Most importantly, Espinosa’s film is able to share Sanchez’ powerful message and his fight for social change. The film also highlights some of the issues the Hispanic community still faces, Espinosa said. 

“One of the things we see in Chunky’s story is a long commitment to social change and social justice,” Espinosa said. “His music and his life were dedicated to improving the lives of others. He was very involved with immigration issues and played at countless of rallies involving immigrant rights.”

Espinosa said he hopes that people will leave inspired by Sanchez’ story and feel encouraged to fight for change like Sanchez. 
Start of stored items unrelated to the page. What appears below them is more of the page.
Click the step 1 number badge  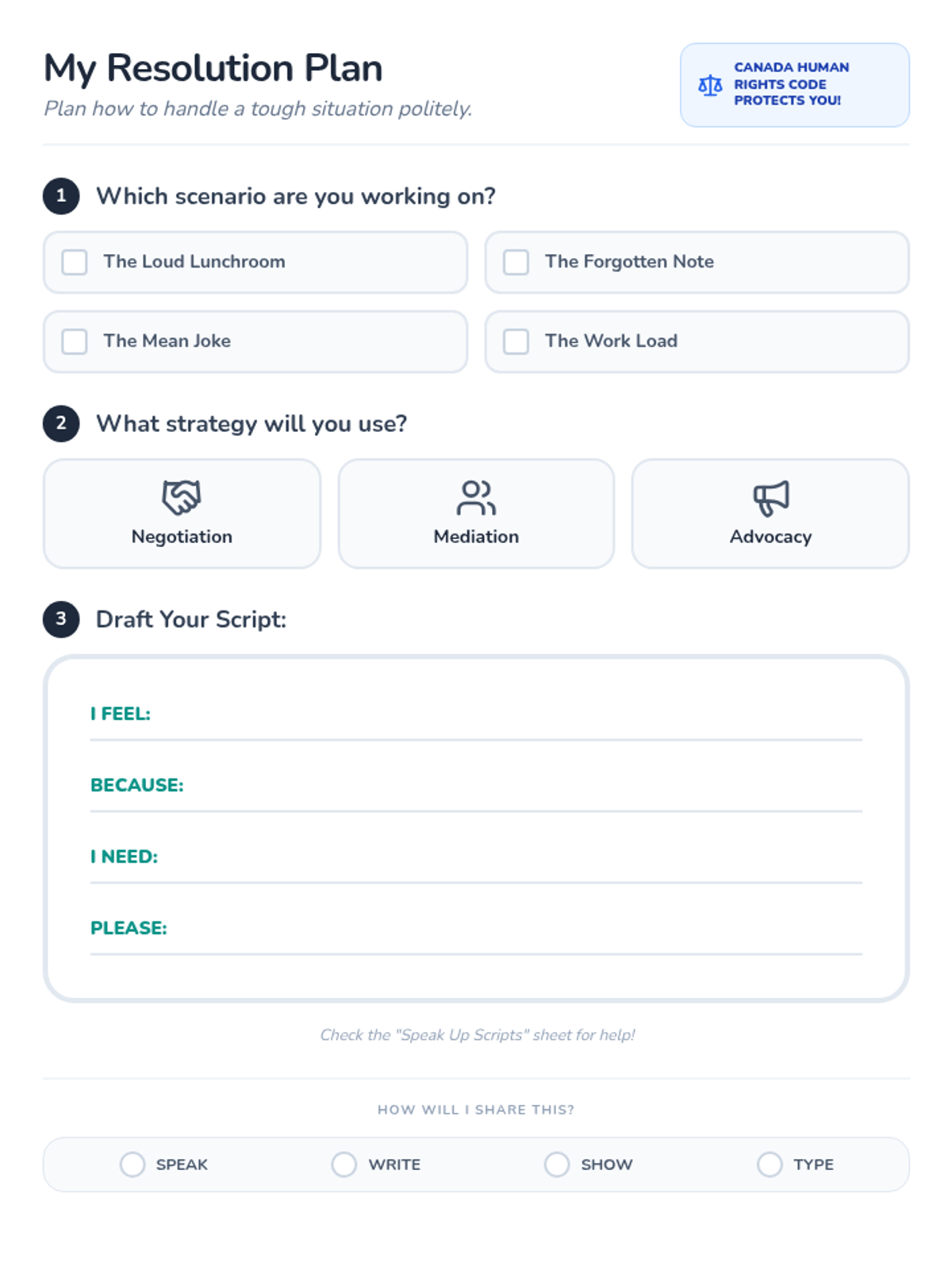(61, 196)
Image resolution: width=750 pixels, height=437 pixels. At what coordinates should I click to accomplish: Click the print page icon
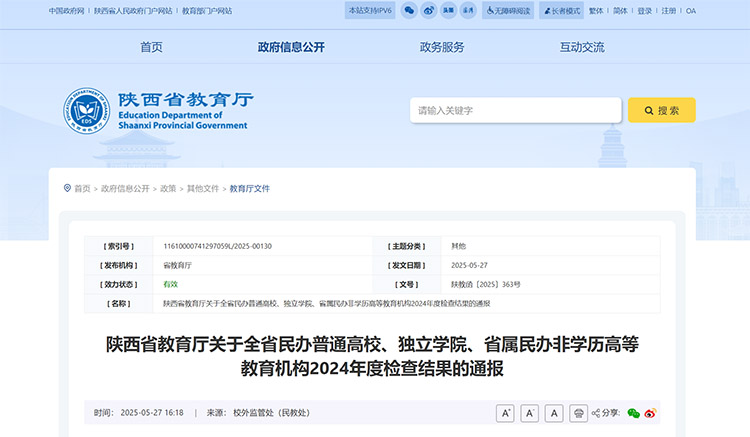click(x=578, y=413)
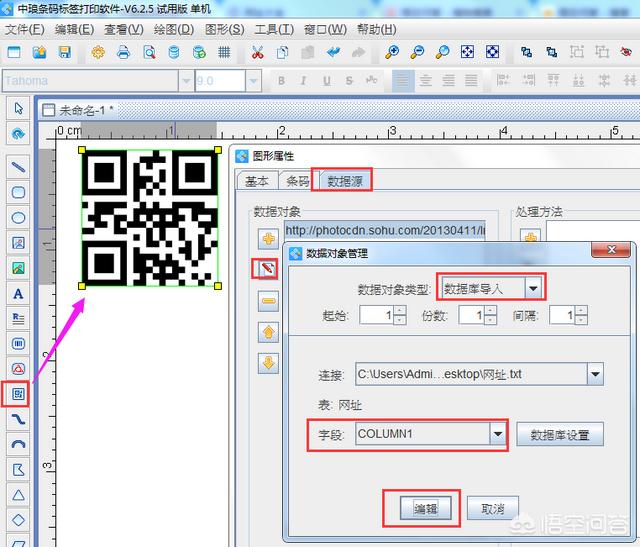
Task: Choose the straight line drawing tool
Action: [x=17, y=165]
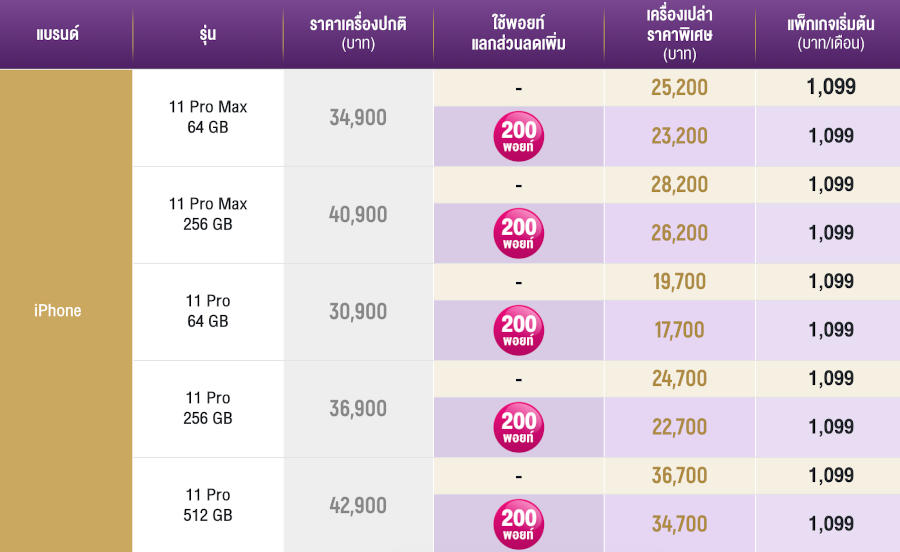Choose the special price 17,700

click(679, 330)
“It will give people the idea that the struggle for social justice is something that has been going on for a long time and will probably go on in the future,” Espinosa said. “We have to keep at it, because to get justice and freedom for people, it requires constant vigilance to make sure that we don’t violate the rights of people. You see that in the film very much.”

Michelle Tellez, an assistant professor for Mexican American studies at the UA and an advisor for the film, said that besides his part in the Chicano movement, Sanchez’ strong bond with his hometown is something that makes his story stand out.     

“Throughout his life, Chunky always had a relationship to his hometown and to his community through his music. It was really beautiful to see that,” Tellez said. 

Before “Singing Our Way to Freedom” made its way to Tucson, it was shown at the San Diego Latino Film Festival. At the festival, the film won the audience award for best documentary.   

“It was very well received,” Espinosa said. “We were really pleased. It had three sold-out screenings. It was gratifying.”

Téllez, who grew up in San Diego, was motivated to bring the documentary to Tucson because of her connection with Sanchez’ story.

“Since I’m from San Diego, I know his music and know the park that he helped create. I really wanted to bring that experience to Tucson,” Tellez said. 

The screening of the documentary is not only the first time the film will be in Tucson, it also allows the community to learn about a history and musical genre they might be unfamiliar with.

“I wanted to present this story in a way that would be both engaging for the audience as well as informative about the period that he lived through and the achievements that he had,” Espinosa said.  

“Singing Our Way to Freedom” premieres in the Gallagher Theatre on Feb. 27 at 6 p.m.